Task to carry out - Repeat, exactly as written, the lines of the records below from the first through the line with "Newsroom (43, 2268)", but none past it.

Source records -

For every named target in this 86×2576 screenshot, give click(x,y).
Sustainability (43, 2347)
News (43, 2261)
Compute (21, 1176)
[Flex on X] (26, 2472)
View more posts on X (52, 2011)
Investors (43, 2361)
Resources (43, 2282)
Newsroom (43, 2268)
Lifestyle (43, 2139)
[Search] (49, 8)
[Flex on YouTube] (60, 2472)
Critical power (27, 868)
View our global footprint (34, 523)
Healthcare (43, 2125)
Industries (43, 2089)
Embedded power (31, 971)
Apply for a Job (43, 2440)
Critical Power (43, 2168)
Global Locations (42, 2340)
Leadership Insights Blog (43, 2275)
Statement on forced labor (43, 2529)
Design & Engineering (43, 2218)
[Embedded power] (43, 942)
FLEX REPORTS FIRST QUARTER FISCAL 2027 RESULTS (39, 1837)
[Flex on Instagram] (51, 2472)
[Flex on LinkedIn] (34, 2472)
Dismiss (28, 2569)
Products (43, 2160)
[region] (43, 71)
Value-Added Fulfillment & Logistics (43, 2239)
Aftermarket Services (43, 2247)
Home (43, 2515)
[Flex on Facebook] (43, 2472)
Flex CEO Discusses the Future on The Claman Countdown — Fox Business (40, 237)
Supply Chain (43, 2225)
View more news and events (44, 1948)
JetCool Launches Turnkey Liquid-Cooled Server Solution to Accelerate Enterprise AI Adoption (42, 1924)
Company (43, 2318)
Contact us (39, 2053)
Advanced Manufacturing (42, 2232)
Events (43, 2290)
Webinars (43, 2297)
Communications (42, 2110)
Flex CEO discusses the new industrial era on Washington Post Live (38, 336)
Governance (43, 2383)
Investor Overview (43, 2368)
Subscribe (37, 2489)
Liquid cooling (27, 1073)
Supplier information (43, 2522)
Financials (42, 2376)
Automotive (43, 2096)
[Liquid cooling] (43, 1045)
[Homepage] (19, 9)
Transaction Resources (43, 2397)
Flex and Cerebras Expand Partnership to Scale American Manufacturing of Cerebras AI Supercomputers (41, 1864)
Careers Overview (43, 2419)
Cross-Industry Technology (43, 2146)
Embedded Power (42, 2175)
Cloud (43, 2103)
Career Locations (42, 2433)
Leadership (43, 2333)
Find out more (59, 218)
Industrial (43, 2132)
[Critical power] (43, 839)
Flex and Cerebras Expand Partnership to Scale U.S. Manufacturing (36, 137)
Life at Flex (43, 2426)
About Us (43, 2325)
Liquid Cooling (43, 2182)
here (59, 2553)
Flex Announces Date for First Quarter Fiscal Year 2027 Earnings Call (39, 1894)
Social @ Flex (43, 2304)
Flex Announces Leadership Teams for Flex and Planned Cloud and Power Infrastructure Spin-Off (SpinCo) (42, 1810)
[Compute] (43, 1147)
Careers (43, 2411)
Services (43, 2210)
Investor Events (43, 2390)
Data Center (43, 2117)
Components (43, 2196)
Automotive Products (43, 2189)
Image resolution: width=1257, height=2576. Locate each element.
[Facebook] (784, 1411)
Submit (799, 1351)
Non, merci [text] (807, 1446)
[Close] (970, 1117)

Task solution -
For every named target in this 86×2576 screenshot, give click(x,y).
Sustainability (43, 2347)
News (43, 2261)
Compute (21, 1176)
[Flex on X] (26, 2472)
View more posts on X (52, 2011)
Investors (43, 2361)
Resources (43, 2282)
Newsroom (43, 2268)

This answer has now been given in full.